ALLEN SINAI: Oh, it is really how corporations run their businesses these days. We’ve all become so productive, those of us who have jobs, that the economy can move ahead with fewer workers. We see that in manufacturing, in every report. And I think unfortunately, it is going to be the way of the world.

The rest of this year we won’t see much jobs growth, yet we’ll see the economy on average do better and the stock market will do, I think, is doing quite well. We just won’t see much in the way of new jobs. We’re so productive that it turns out to be counterproductive in terms of jobs growth, at least at this stage. And this is going to be continuing, I think, jobless expansion.

RAY SUAREZ: The number of companies announcing planned layoffs have decreased and the number of layoffs they’re announcing have decreased. What does that say about their expectations?

ALLEN SINAI: Well, they’re — go ahead, Abby.
┄┄┄┄┄┄
--- PROBLEMS TO SOLVE ---
a) Return the part of the interview transcript from "The rest of" up to and including "think, jobless expansion.".
b) Answer these questions using the interview transcript:
(i) Which sector does Allen Sinai say shows the economy moving ahead with fewer workers in every report?
(ii) What two-word phrase does Allen Sinai use for the expansion he expects to continue?
(iii) Which two numbers does Ray Suarez say have decreased?
c) Write what comes next in the interview transcript, starting after its last line.
┄┄┄┄┄┄
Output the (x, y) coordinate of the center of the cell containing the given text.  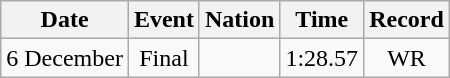
6 December (65, 58)
Final (164, 58)
WR (407, 58)
1:28.57 (322, 58)
Record (407, 20)
Date (65, 20)
Event (164, 20)
Time (322, 20)
Nation (239, 20)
┄┄┄┄┄┄
--- FINAL RESULTS ---
a)
The rest of this year we won’t see much jobs growth, yet we’ll see the economy on average do better and the stock market will do, I think, is doing quite well. We just won’t see much in the way of new jobs. We’re so productive that it turns out to be counterproductive in terms of jobs growth, at least at this stage. And this is going to be continuing, I think, jobless expansion.

b)
(i) Manufacturing.
(ii) Jobless expansion.
(iii) The number of companies announcing planned layoffs and the number of layoffs they are announcing.

c)
ABBY JOSEPH COHEN: I think it says something very positive in the form of the absence of a negative. It means that businesspeople are no longer scurrying the way they were to reduce costs, and we see that many companies on a company by company basis are now looking at ways to increase their business rather than to reduce costs. That’s good news, and it means we go from an economy that is just beginning to recover, ultimately, to an economy that is truly expanding. And that’s what we can all look forward to.

RAY SUAREZ: Abby Joseph Cohen, Allen Sinai, thank you both.